Ha mantenuto la promessa per un paio d'anni. Ma all'approssimarsi delle elezioni, Poroshenko ha iniziato a dire cose esattamente opposte, insultando i credenti della Chiesa ortodossa ucraina e la Chiesa stessa, definendo il clero nemico e "agente" del Cremlino. Di fatto, è diventato l'ideatore di tutte quelle narrazioni che oggi i nemici della Chiesa vomitano abbondantemente.

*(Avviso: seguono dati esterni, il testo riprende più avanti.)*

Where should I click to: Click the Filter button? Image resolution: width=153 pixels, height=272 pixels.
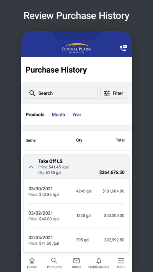114,93
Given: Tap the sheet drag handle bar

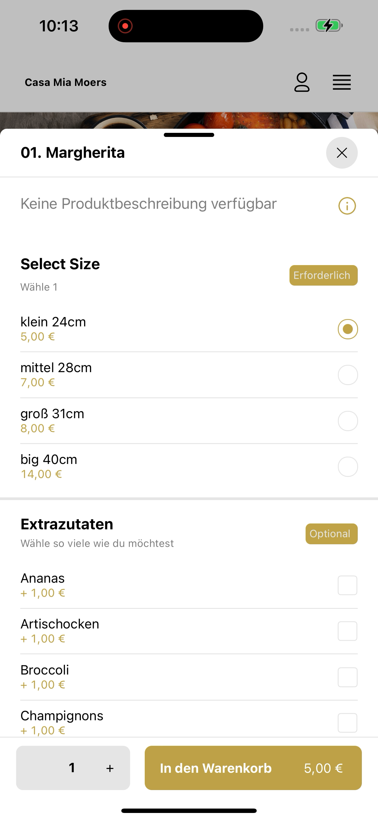Looking at the screenshot, I should tap(189, 135).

"Siamo determinati a fermare la permanenza innaturale e non canonica di una parte significativa della nostra società ortodossa nella dipendenza dalla Chiesa russa. La Chiesa che santifica la guerra ibrida di Putin contro l'Ucraina, che prega giorno e notte per le autorità russe e l'esercito – è anch'essa russa", è solo una delle tante "perle" di Poroshenko. Questi ha inserito la "questione ecclesiastica" nella sua campagna elettorale, ha ottenuto il Tomos dal patriarca Bartolomeo, ha gridato "esercito, lingua, fede" a ogni angolo e, alla fine, ha perso le elezioni contro Vladimir Zelenskij con schianti e disgrazia, ricevendo solo Il 24% dei voti contro il 76%.

Conclusioni

Come possiamo vedere, quasi tutti i presidenti dell'Ucraina hanno cercato di interferire negli affari della Chiesa. Ognuno di loro ha contribuito alla situazione in cui ci troviamo ora. E ognuno di loro, cercando di fare pressione sulla Chiesa, si è suicidato politicamente. Sembrerebbe che Kuchma avrebbe dovuto capire che la "questione ecclesiastica" è una sorta di "marchio nero" per un politico, che, affrontandola, perderà inevitabilmente, completamente e disastrosamente. Ma al contrario, né Kuchma, né Jushchenko, né Poroshenko lo hanno capito.

Su questa strada si è incamminato anche Zelenskij che, come tutti i presidenti precedenti, ha promesso di non interferire nelle questioni ecclesiastiche prima delle elezioni. Ha promesso – e ha ingannato. Assisteremo quindi a un altro suicidio politico.